**Dataset:**
- - -

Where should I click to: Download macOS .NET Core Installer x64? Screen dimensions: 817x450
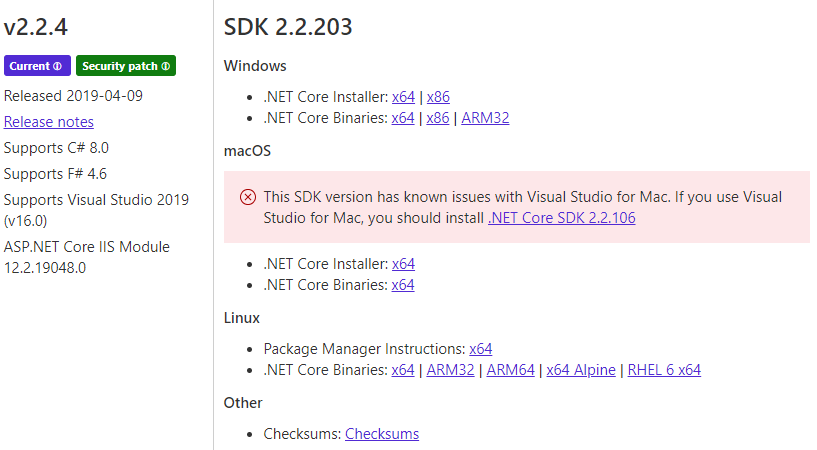point(403,264)
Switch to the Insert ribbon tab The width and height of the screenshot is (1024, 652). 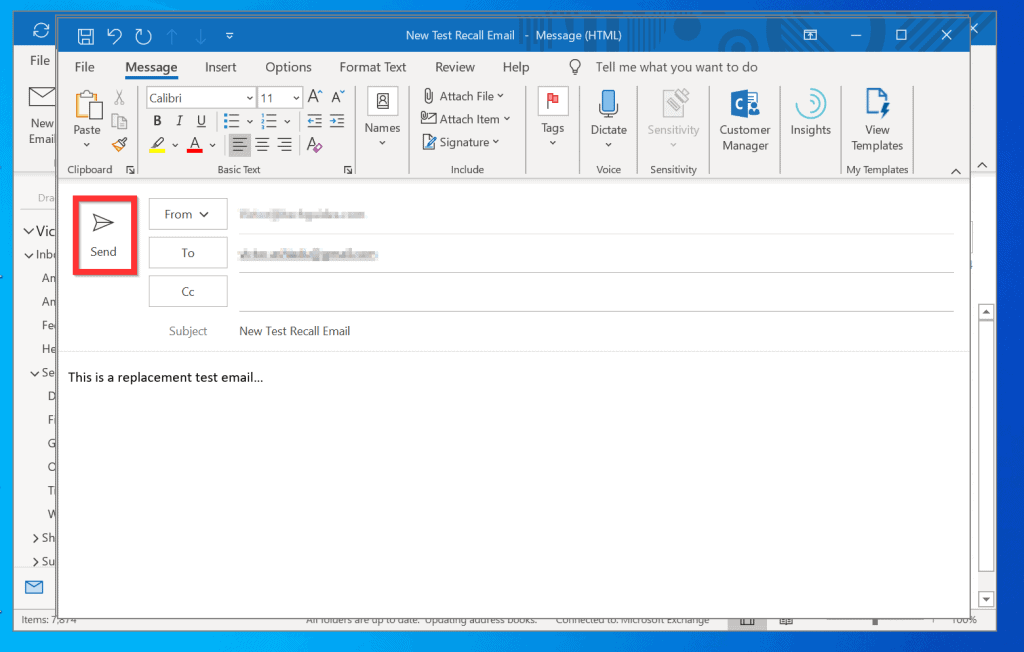coord(221,67)
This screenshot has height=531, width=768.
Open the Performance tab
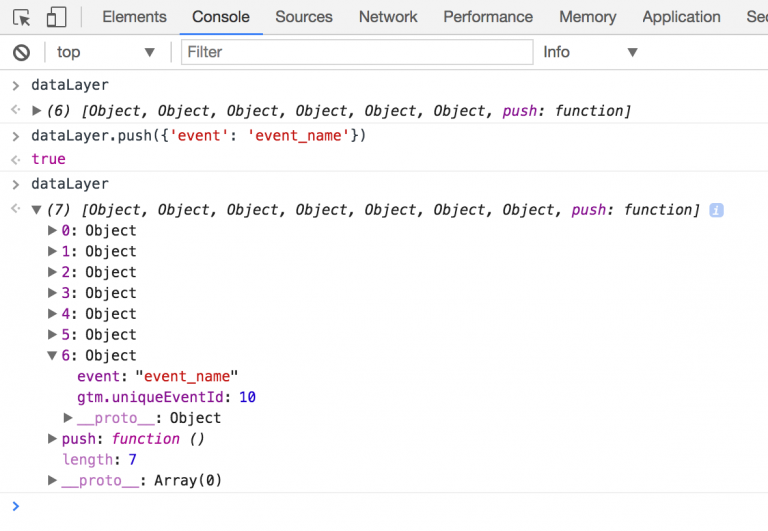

- - -

**Work required:**
Make an exact copy of only those lines that run from the line with "This screenshot has height=531, width=768." through the end of the records, excluding pictures.

**Exercise response:**
This screenshot has height=531, width=768.
Open the Performance tab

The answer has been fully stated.